# Breeders of 100% Dwarf Burms



## DaleB1995 (Sep 23, 2019)

I was curious to know whether there are actually any based UK breeders who produce 100% dwarf Burmese pythons (_Python bivittatus progschai)

I've seen there are a few breeders who produce HD (50%) dwarfs for morphs obviously but nothing with solid 100% bloodline. _


----------



## LiasisUK (Sep 30, 2019)

There's a guy who has had a table at the last few IHS shows who breeds pure ones. I'm struggling to remember his name right now annoyingly


----------



## StuG (Nov 4, 2009)

I know a dwarf that breeds Burmese but he doesn’t breed dwarf Burmese


----------



## StuG (Nov 4, 2009)

LiasisUK said:


> There's a guy who has had a table at the last few IHS shows who breeds pure ones. I'm struggling to remember his name right now annoyingly


David Cropper?


----------



## LiasisUK (Sep 30, 2019)

Yes! That's the one


----------



## MYA (Apr 15, 2010)

LiasisUK said:


> Yes! That's the one


That would be me. I do not expect any before next year. Concentrated on Retics and Pimburas with some success.
Regards David


----------



## Daniel509 (Jun 27, 2021)

Norte


----------



## Jpster1 (10 mo ago)

Afternoon David, 

I hope your well.

Have you any dwarf burms available?

Cheers

James


----------



## ian14 (Jan 2, 2008)

Jpster1 said:


> Afternoon David,
> 
> I hope your well.
> 
> ...


He said he's not expecting any until next year so I would imagine no


----------



## Jpster1 (10 mo ago)

Doh, got confused with all the dates etc


----------



## ian14 (Jan 2, 2008)

» DATASET EXCERPT

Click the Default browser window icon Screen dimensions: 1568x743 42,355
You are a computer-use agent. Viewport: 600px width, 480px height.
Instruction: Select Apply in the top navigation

» PROBLEMS
1) In the thread on dwarf Burmese breeders, what did David say he had concentrated on instead?
2) Please reproduce a passage from the thread on dwarf Burmese breeders, beginning at the words "That would be" and stopping after "(Jun 27, 2021)".
The material above is separate from the thread on dwarf Burmese breeders.

» FINAL RESULTS
1) Retics and Pimburas.

2)
That would be me. I do not expect any before next year. Concentrated on Retics and Pimburas with some success.
Regards David


----------



## Daniel509 (Jun 27, 2021)